_PROMPT_
Format every one of the entries below as a Markdown table with two columns, Row and Line. Place a sequential number in Row and the text of each line in Line, and leave out blank lines.

┌─ DATA IN THIS EXERCISE

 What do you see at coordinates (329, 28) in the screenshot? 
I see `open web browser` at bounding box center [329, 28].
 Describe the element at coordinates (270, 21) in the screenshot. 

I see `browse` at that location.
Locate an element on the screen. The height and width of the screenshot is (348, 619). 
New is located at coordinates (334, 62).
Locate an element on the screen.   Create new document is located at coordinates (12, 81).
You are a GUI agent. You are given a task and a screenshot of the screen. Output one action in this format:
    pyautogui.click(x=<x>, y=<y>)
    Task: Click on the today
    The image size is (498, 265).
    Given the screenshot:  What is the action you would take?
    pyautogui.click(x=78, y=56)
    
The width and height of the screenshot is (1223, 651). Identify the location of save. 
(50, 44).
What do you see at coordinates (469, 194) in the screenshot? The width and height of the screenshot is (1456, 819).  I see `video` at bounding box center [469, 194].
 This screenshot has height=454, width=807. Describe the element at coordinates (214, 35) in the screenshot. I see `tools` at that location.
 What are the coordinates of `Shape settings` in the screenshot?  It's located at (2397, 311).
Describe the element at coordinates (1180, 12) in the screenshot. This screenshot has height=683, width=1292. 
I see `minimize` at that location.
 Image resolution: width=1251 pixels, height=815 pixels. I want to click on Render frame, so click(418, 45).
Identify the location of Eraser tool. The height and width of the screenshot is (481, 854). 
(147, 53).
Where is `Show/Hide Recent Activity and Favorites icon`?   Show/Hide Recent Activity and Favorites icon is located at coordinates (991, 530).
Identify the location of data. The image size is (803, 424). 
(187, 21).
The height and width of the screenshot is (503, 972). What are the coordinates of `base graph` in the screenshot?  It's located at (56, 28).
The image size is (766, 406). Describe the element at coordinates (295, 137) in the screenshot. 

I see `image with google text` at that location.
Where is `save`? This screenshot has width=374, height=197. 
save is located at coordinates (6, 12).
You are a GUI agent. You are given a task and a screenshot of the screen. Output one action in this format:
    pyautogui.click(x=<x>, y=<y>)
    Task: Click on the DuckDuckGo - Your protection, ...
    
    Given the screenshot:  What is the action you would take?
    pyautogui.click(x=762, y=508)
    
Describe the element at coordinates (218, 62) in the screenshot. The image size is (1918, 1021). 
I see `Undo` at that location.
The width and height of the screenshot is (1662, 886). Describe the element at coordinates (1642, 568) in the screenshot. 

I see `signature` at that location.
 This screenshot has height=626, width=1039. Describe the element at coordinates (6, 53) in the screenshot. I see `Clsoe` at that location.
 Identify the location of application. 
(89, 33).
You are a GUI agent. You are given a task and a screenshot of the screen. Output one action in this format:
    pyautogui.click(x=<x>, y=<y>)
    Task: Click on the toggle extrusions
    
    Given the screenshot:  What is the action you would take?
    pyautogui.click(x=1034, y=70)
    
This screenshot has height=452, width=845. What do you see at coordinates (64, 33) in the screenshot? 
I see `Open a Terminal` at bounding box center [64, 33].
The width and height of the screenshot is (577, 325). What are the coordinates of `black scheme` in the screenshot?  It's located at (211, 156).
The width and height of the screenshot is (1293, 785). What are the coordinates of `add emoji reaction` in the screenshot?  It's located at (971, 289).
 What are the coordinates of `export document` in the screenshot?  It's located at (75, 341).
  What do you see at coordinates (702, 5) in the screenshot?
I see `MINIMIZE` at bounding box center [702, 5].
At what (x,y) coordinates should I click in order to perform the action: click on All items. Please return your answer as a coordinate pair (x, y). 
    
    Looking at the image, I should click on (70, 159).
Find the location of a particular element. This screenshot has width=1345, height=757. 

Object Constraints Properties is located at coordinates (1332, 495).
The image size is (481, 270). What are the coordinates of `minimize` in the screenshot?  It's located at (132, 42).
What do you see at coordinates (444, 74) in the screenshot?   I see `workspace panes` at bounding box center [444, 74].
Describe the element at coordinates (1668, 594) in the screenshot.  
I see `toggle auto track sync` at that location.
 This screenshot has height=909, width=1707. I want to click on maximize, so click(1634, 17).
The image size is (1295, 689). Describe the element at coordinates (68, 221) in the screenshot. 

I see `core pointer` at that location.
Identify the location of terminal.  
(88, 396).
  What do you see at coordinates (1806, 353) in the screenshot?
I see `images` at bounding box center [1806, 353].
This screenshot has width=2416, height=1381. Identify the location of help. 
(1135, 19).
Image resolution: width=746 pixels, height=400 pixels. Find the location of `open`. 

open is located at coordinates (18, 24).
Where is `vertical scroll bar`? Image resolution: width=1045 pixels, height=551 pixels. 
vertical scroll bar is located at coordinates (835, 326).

└─

_RESULT FOR THIS TASK_
| Row | Line |
|---|---|
| 1 |  What do you see at coordinates (329, 28) in the screenshot?  |
| 2 | I see `open web browser` at bounding box center [329, 28]. |
| 3 |  Describe the element at coordinates (270, 21) in the screenshot.  |
| 4 | I see `browse` at that location. |
| 5 | Locate an element on the screen. The height and width of the screenshot is (348, 619).  |
| 6 | New is located at coordinates (334, 62). |
| 7 | Locate an element on the screen.   Create new document is located at coordinates (12, 81). |
| 8 | You are a GUI agent. You are given a task and a screenshot of the screen. Output one action in this format: |
| 9 |     pyautogui.click(x=<x>, y=<y>) |
| 10 |     Task: Click on the today |
| 11 |     The image size is (498, 265). |
| 12 |     Given the screenshot:  What is the action you would take? |
| 13 |     pyautogui.click(x=78, y=56) |
| 14 | The width and height of the screenshot is (1223, 651). Identify the location of save.  |
| 15 | (50, 44). |
| 16 | What do you see at coordinates (469, 194) in the screenshot? The width and height of the screenshot is (1456, 819).  I see `video` at bounding box center [469, 194]. |
| 17 |  This screenshot has height=454, width=807. Describe the element at coordinates (214, 35) in the screenshot. I see `tools` at that location. |
| 18 |  What are the coordinates of `Shape settings` in the screenshot?  It's located at (2397, 311). |
| 19 | Describe the element at coordinates (1180, 12) in the screenshot. This screenshot has height=683, width=1292.  |
| 20 | I see `minimize` at that location. |
| 21 |  Image resolution: width=1251 pixels, height=815 pixels. I want to click on Render frame, so click(418, 45). |
| 22 | Identify the location of Eraser tool. The height and width of the screenshot is (481, 854).  |
| 23 | (147, 53). |
| 24 | Where is `Show/Hide Recent Activity and Favorites icon`?   Show/Hide Recent Activity and Favorites icon is located at coordinates (991, 530). |
| 25 | Identify the location of data. The image size is (803, 424).  |
| 26 | (187, 21). |
| 27 | The height and width of the screenshot is (503, 972). What are the coordinates of `base graph` in the screenshot?  It's located at (56, 28). |
| 28 | The image size is (766, 406). Describe the element at coordinates (295, 137) in the screenshot.  |
| 29 | I see `image with google text` at that location. |
| 30 | Where is `save`? This screenshot has width=374, height=197.  |
| 31 | save is located at coordinates (6, 12). |
| 32 | You are a GUI agent. You are given a task and a screenshot of the screen. Output one action in this format: |
| 33 |     pyautogui.click(x=<x>, y=<y>) |
| 34 |     Task: Click on the DuckDuckGo - Your protection, ... |
| 35 |     Given the screenshot:  What is the action you would take? |
| 36 |     pyautogui.click(x=762, y=508) |
| 37 | Describe the element at coordinates (218, 62) in the screenshot. The image size is (1918, 1021).  |
| 38 | I see `Undo` at that location. |
| 39 | The width and height of the screenshot is (1662, 886). Describe the element at coordinates (1642, 568) in the screenshot.  |
| 40 | I see `signature` at that location. |
| 41 |  This screenshot has height=626, width=1039. Describe the element at coordinates (6, 53) in the screenshot. I see `Clsoe` at that location. |
| 42 |  Identify the location of application.  |
| 43 | (89, 33). |
| 44 | You are a GUI agent. You are given a task and a screenshot of the screen. Output one action in this format: |
| 45 |     pyautogui.click(x=<x>, y=<y>) |
| 46 |     Task: Click on the toggle extrusions |
| 47 |     Given the screenshot:  What is the action you would take? |
| 48 |     pyautogui.click(x=1034, y=70) |
| 49 | This screenshot has height=452, width=845. What do you see at coordinates (64, 33) in the screenshot?  |
| 50 | I see `Open a Terminal` at bounding box center [64, 33]. |
| 51 | The width and height of the screenshot is (577, 325). What are the coordinates of `black scheme` in the screenshot?  It's located at (211, 156). |
| 52 | The width and height of the screenshot is (1293, 785). What are the coordinates of `add emoji reaction` in the screenshot?  It's located at (971, 289). |
| 53 |  What are the coordinates of `export document` in the screenshot?  It's located at (75, 341). |
| 54 |   What do you see at coordinates (702, 5) in the screenshot? |
| 55 | I see `MINIMIZE` at bounding box center [702, 5]. |
| 56 | At what (x,y) coordinates should I click in order to perform the action: click on All items. Please return your answer as a coordinate pair (x, y).  |
| 57 |     Looking at the image, I should click on (70, 159). |
| 58 | Find the location of a particular element. This screenshot has width=1345, height=757.  |
| 59 | Object Constraints Properties is located at coordinates (1332, 495). |
| 60 | The image size is (481, 270). What are the coordinates of `minimize` in the screenshot?  It's located at (132, 42). |
| 61 | What do you see at coordinates (444, 74) in the screenshot?   I see `workspace panes` at bounding box center [444, 74]. |
| 62 | Describe the element at coordinates (1668, 594) in the screenshot.   |
| 63 | I see `toggle auto track sync` at that location. |
| 64 |  This screenshot has height=909, width=1707. I want to click on maximize, so click(1634, 17). |
| 65 | The image size is (1295, 689). Describe the element at coordinates (68, 221) in the screenshot.  |
| 66 | I see `core pointer` at that location. |
| 67 | Identify the location of terminal.   |
| 68 | (88, 396). |
| 69 |   What do you see at coordinates (1806, 353) in the screenshot? |
| 70 | I see `images` at bounding box center [1806, 353]. |
| 71 | This screenshot has width=2416, height=1381. Identify the location of help.  |
| 72 | (1135, 19). |
| 73 | Image resolution: width=746 pixels, height=400 pixels. Find the location of `open`.  |
| 74 | open is located at coordinates (18, 24). |
| 75 | Where is `vertical scroll bar`? Image resolution: width=1045 pixels, height=551 pixels.  |
| 76 | vertical scroll bar is located at coordinates (835, 326). |